» About this exercise
The copy you produce must hold every record exactly, and none of the images.

» Input material
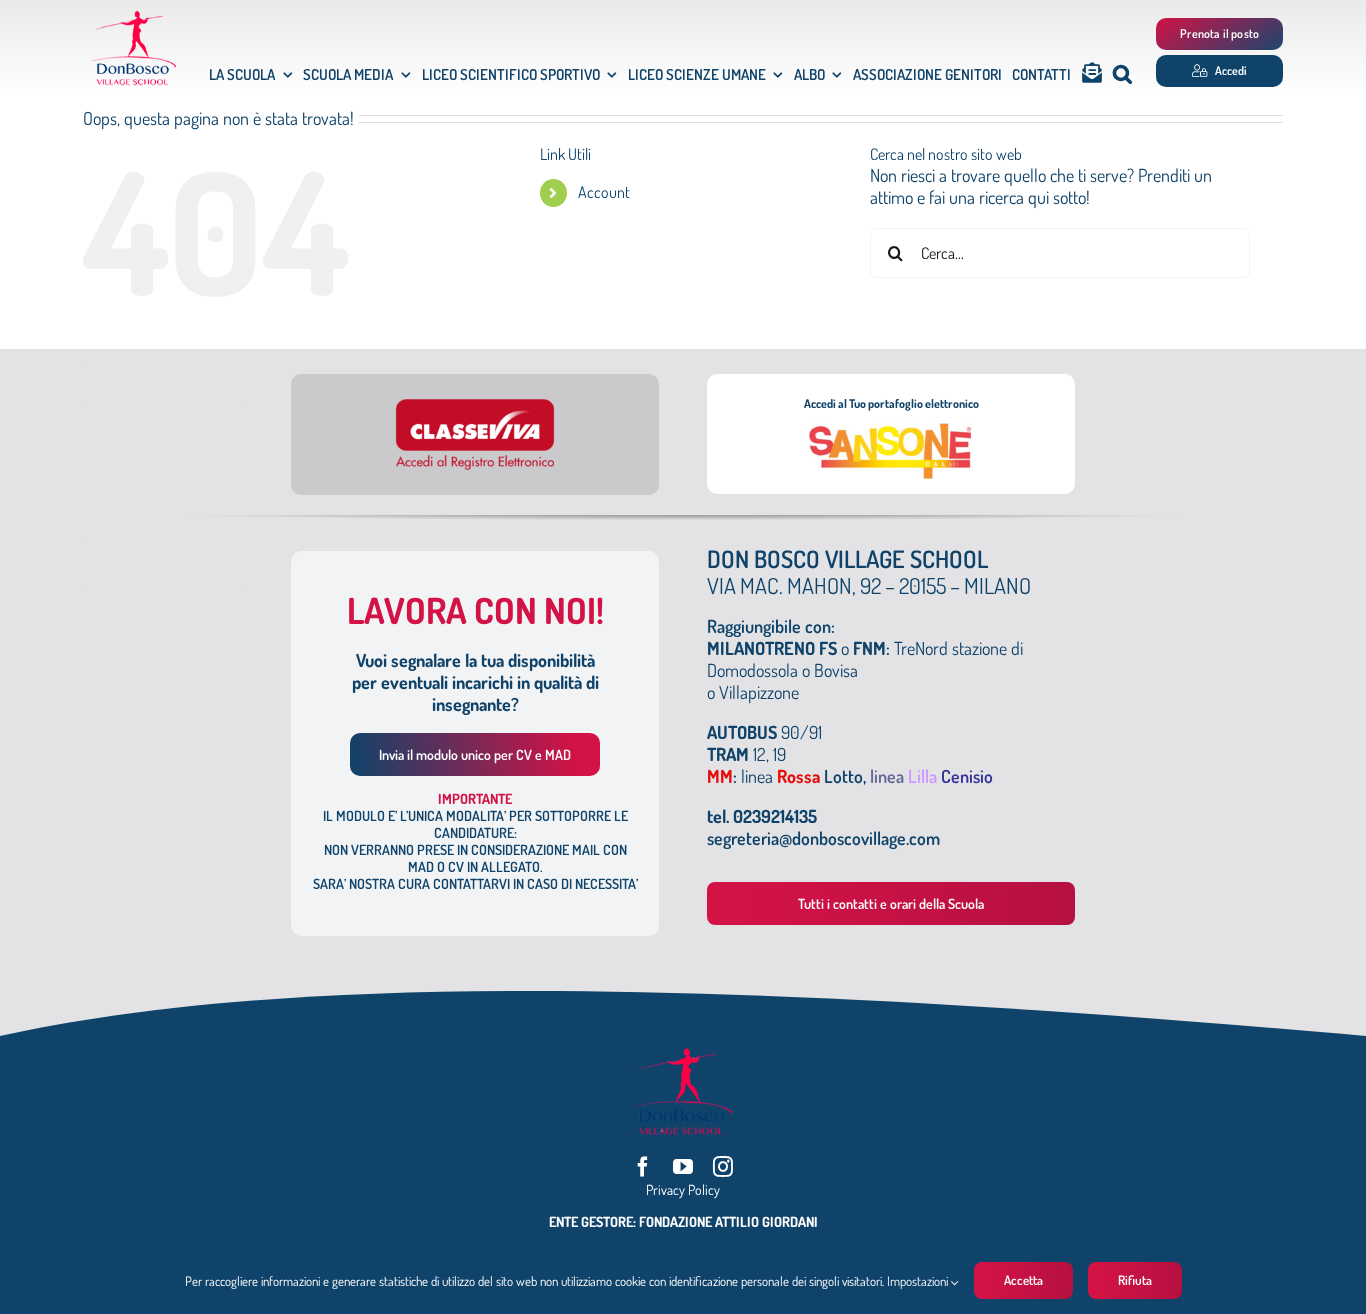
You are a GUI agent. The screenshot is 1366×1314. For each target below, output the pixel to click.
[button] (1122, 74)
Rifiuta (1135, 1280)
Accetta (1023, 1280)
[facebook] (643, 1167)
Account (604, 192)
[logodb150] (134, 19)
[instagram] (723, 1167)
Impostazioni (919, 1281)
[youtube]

» Problem solution
You are a GUI agent. The screenshot is 1366×1314. For each target below, output the pixel to click.
[button] (1122, 74)
Rifiuta (1135, 1280)
Accetta (1023, 1280)
[facebook] (643, 1167)
Account (604, 192)
[logodb150] (134, 19)
[instagram] (723, 1167)
Impostazioni (919, 1281)
[youtube]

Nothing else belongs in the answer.